Figures 1 to 4 are shown to explain one embodiment of the device of the present invention. Figure 1 is a block diagram showing the configuration of the device of the present invention, and Figure 2 is a hardware diagram of the device using a CPU. FIG. 3 is a diagram schematically showing the configuration, FIG. 3 is a diagram showing the operational processing procedure when using the hardware configuration shown in FIG. 2, and FIG. 4 is a schematic diagram explaining the operation of the device of the present invention. . 11... Monitoring device, 121, 122. ... Monitoring point sensor, 13... Alarm data input section, 14... Timer, 15... Mask data storage means, 16... Alarm rank determination means, 17... Alarm data output section, 18・
...W report output device.

Claims (4)

[Claims] (1) A supervisory control device that monitors a process includes a timer that generates a time signal, a mask data storage means that stores alarm mask data ranked for each unit time, and a state of at least one monitoring point. an alarm data input means for monitoring and inputting alarm data in the event of an abnormality; and when alarm data is input from the alarm data input means, a rank is determined according to the alarm occurrence time obtained from the timer, and a mask according to the rank.
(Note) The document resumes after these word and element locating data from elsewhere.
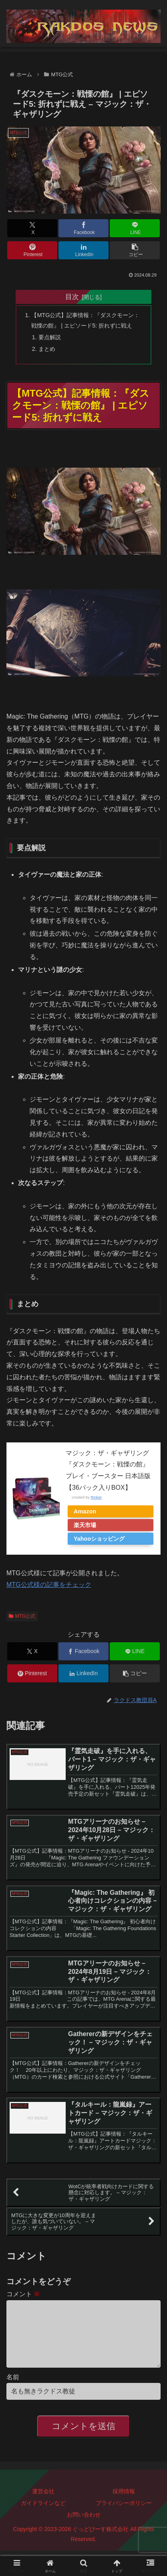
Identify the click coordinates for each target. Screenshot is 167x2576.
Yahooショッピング (99, 1538)
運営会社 (43, 2504)
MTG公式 (22, 1616)
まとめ (46, 349)
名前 (12, 2390)
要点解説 (49, 337)
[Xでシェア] (32, 228)
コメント (23, 2294)
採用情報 (124, 2504)
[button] (135, 250)
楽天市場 (85, 1525)
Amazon (85, 1511)
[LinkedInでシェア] (83, 250)
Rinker (96, 1497)
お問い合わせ (84, 2527)
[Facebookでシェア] (83, 228)
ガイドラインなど (43, 2516)
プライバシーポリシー (124, 2516)
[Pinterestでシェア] (32, 250)
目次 (72, 297)
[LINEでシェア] (135, 228)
What is claimed is: 1. A monitoring and control device comprising: an alarm rank determining means for determining the presence or absence of an alarm output from data, and outputting an alarm according to the rank of the alarm generation time. (2) The monitoring control device according to claim 1, wherein the mask data storage means stores alarm mask data that is ranked for each unit time and corresponds to the number of monitoring points. (3) The alarm data input means converts the format according to the position of the monitoring point.
The supervisory control device described in Section 1. (4) The alarm rank determining means includes a time reading means for determining the presence or absence of input of alarm data and, if there is input of alarm data, reading the alarm occurrence time from the timer, and a time reading means for reading the alarm occurrence time from the timer; a rank determining means for determining the rank based on the rank; and an alarm data output presence/absence determination for determining whether or not the alarm data is output based on the rank determined by the rank determining means and the contents of the mask data according to the rank and the alarm generation time. A monitoring and control device according to claim 1, comprising means.